2018 sind in Russland erneut verbotene Musik und schwarze Listen von Musikern aufgetaucht, ganz nach Vorbild der UdSSR 1984. Diverse Machtinstanzen, angefangen bei städtischen Verwaltungen und regionalen Staatsanwaltschaften bis hin zu den Ermittlungsbehörden der Russischen Föderation, haben sich der Analyse populärer Songs auf VKontakte verschrieben, haben nach Propaganda für Suizid, Extremismus, Drogen und sogar Kannibalismus gesucht und als präventive Maßnahme schlicht „per Telefon“ Konzerte abgeblasen.

Unter den Opfern fanden sich Poschlaja Molli (dt. „Gemeine Molli“), Friendzona, Monetotschka (dt. „Kleine Münze”), Allj, Gunwest, Jah Khalib, Matrang, Husky und IC3PEAK – diese völlig unterschiedlichen Künstler waren gezwungen, ihre Auftritte abzusagen oder zu unterbrechen und wurden von der Polizei festgehalten und gefilzt.

Das einzige, was diese Musiker verbindet, ist wohl ihre Beliebtheit bei der Generation VKontakte und die Beunruhigung, die bei der älteren Generation ausgelöst wird durch ihren Einfluss auf die jungen Gemüter; diese ältere Generation fordert nun im Namen aller Eltern in ganz Russland, [die Jugend] „abzuschirmen und zu beschützen“. Dafür bedient sie sich so traditioneller wie ineffektiver Methoden: Denunziation und Druck, die in polizeiliche Willkür münden.

========

Aufgabe
Schreib im Auszug über verbotene Musik in Russland den Abschnitt neu, der mit den Worten „2018 sind in“ anfängt und mit „festgehalten und gefilzt.“ schließt, und setze darin „Shows“ an die Stelle von „Konzerte“. Die Zeilen weiter unten haben damit nichts zu tun.

Datenteil
========

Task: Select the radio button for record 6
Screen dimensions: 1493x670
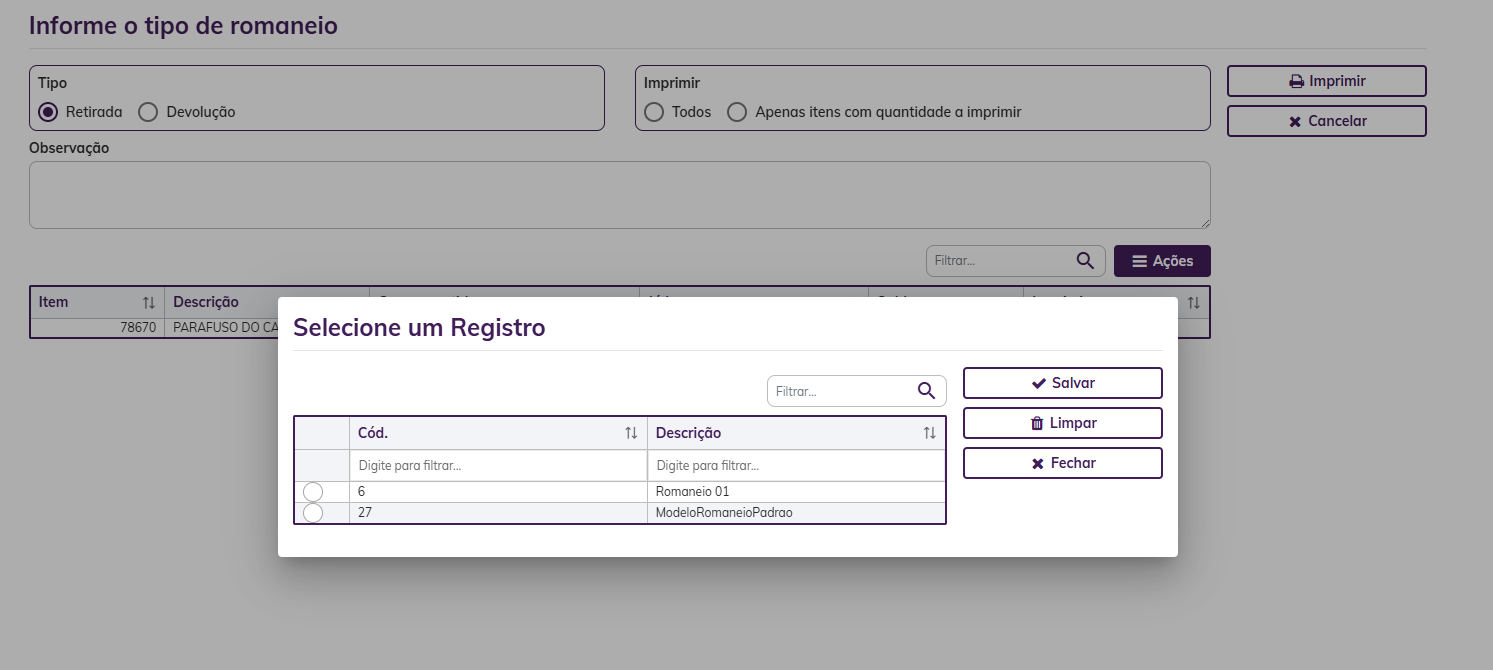Action: tap(313, 492)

========

Ergebnis
2018 sind in Russland erneut verbotene Musik und schwarze Listen von Musikern aufgetaucht, ganz nach Vorbild der UdSSR 1984. Diverse Machtinstanzen, angefangen bei städtischen Verwaltungen und regionalen Staatsanwaltschaften bis hin zu den Ermittlungsbehörden der Russischen Föderation, haben sich der Analyse populärer Songs auf VKontakte verschrieben, haben nach Propaganda für Suizid, Extremismus, Drogen und sogar Kannibalismus gesucht und als präventive Maßnahme schlicht „per Telefon“ Shows abgeblasen.

Unter den Opfern fanden sich Poschlaja Molli (dt. „Gemeine Molli“), Friendzona, Monetotschka (dt. „Kleine Münze”), Allj, Gunwest, Jah Khalib, Matrang, Husky und IC3PEAK – diese völlig unterschiedlichen Künstler waren gezwungen, ihre Auftritte abzusagen oder zu unterbrechen und wurden von der Polizei festgehalten und gefilzt.